A formidable and agile presence in goal, he anchored Italy's most dominant club side and their 2006 World Cup triumph.
Angelo Peruzzi's career is a study in resilience and elite performance. Bursting onto the scene as a teenage prodigy at Roma, he soon became a cornerstone of the Juventus dynasty of the 1990s, winning three Serie A titles and the Champions League. Standing relatively short for a goalkeeper, he compensated with explosive reflexes, commanding authority, and an almost preternatural sense of positioning. His move to Lazio in 2000 cemented his status as a legend, where he added another Scudetto. The pinnacle came in 2006, when, as Italy's starting goalkeeper, his crucial saves helped steer the Azzurri to a fourth World Cup in Berlin. After retirement, he brought the same intense focus to coaching, shaping the next generation of goalkeepers.
1965–1980
The latchkey kids. Raised during divorce, recession, and the end of the Cold War. Skeptical, self-reliant, media-literate. They invented indie culture, grunge, and the early internet — then watched the Boomers take credit.
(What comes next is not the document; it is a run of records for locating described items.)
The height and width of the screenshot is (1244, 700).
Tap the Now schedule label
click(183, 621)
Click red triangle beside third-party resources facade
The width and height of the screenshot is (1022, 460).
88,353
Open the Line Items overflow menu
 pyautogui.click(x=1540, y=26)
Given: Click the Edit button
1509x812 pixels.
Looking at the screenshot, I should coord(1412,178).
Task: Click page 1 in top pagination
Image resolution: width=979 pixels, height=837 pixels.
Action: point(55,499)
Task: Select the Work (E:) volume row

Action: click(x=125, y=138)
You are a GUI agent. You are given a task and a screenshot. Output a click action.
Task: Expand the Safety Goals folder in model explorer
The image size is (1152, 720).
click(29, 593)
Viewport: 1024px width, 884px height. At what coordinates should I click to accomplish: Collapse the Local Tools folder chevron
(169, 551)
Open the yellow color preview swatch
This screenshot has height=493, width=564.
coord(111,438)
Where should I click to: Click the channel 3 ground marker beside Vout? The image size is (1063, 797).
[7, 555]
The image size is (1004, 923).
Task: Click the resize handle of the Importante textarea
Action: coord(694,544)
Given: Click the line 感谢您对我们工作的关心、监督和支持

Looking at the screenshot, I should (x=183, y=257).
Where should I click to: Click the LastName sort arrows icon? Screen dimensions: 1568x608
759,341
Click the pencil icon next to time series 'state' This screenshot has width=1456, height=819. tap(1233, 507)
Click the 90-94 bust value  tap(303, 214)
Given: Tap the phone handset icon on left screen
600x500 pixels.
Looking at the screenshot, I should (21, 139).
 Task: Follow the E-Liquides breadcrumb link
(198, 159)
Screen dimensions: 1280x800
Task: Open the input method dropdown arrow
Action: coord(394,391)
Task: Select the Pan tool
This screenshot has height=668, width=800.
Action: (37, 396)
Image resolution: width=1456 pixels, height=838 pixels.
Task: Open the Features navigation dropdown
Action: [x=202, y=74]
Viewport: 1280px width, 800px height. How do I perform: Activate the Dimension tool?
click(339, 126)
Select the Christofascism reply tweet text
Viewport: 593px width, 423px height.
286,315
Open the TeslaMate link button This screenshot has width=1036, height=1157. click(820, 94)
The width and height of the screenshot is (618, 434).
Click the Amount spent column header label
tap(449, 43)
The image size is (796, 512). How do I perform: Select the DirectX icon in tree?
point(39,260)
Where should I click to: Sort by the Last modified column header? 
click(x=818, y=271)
Angelo was born in 1970, placing them squarely in the Generation X. The events that shaped this generation — economic uncertainty, the end of the Cold War, and the rise of personal computing — shaped the world they entered and the choices available to them.
The biggest hits of 1970
#1 Movie
Love Story
Best Picture
Patton
#1 TV Show
Rowan & Martin's Laugh-In
The world at every milestone
First Earth Day; The Beatles break up
Fall of Saigon ends the Vietnam War
Internet adopts TCP/IP, creating the modern internet
Challenger disaster; Chernobyl nuclear meltdown
Pan Am Flight 103 bombed over Lockerbie
Soviet Union dissolves; World Wide Web goes public
Y2K passes without incident; contested Bush-Gore election
Deepwater Horizon oil spill; iPad launched
COVID-19 pandemic shuts down the world
He made his Serie A debut at just 17 years old for A.S. Roma.
Peruzzi was known for his distinctive, all-black goalkeeper kit.
He began his career as an outfield player before switching to goalkeeper at age 10.
After retirement, he served as the head of the goalkeeping department for the Italian national team.
“A goalkeeper must be the first to attack and the last to defend.”